Your objective: The entries that follow must be given again exactly, with no pictures kept.

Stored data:
-----
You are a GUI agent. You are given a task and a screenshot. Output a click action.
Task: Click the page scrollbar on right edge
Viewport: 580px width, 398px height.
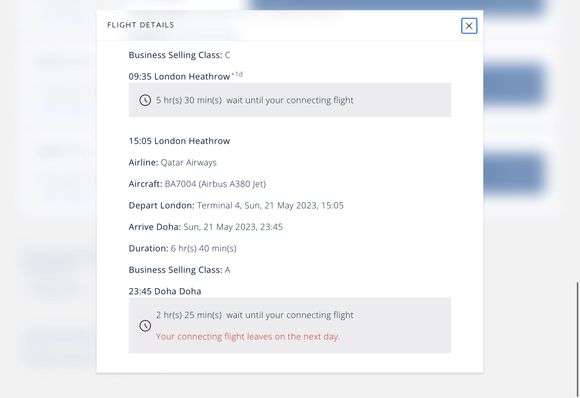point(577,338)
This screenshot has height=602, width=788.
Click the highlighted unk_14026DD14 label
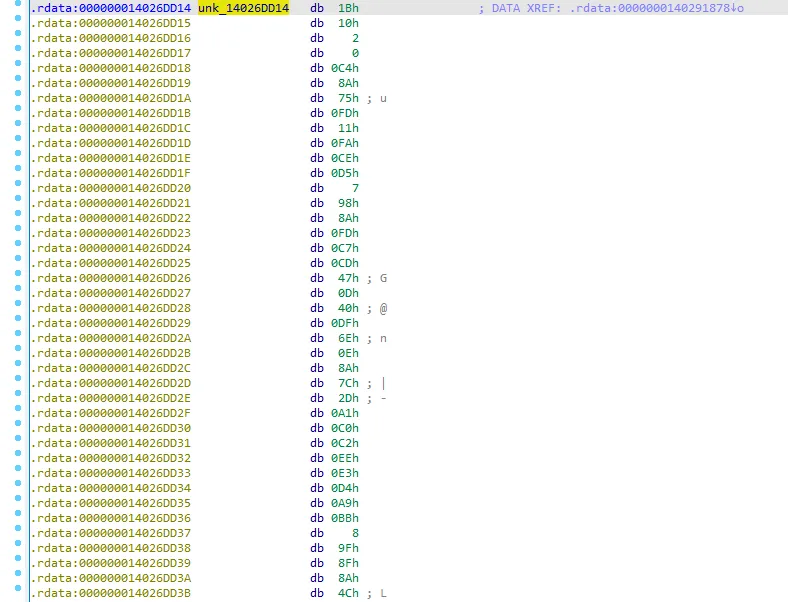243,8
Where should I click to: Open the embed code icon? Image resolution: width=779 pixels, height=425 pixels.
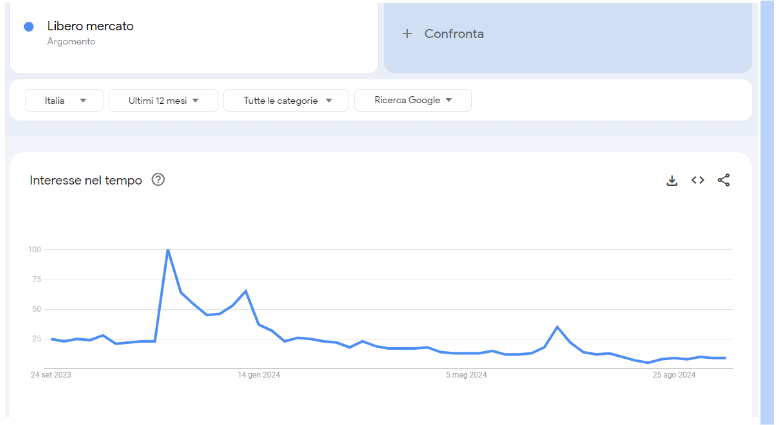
-----
Exercise result:
You are a GUI agent. You are given a task and a screenshot. Output a click action.
Task: Click the page scrollbar on right edge
Viewport: 580px width, 398px height.
point(577,338)
This screenshot has height=602, width=788.
Click the highlighted unk_14026DD14 label
243,8
Where should I click to: Open the embed code icon? Image resolution: width=779 pixels, height=425 pixels.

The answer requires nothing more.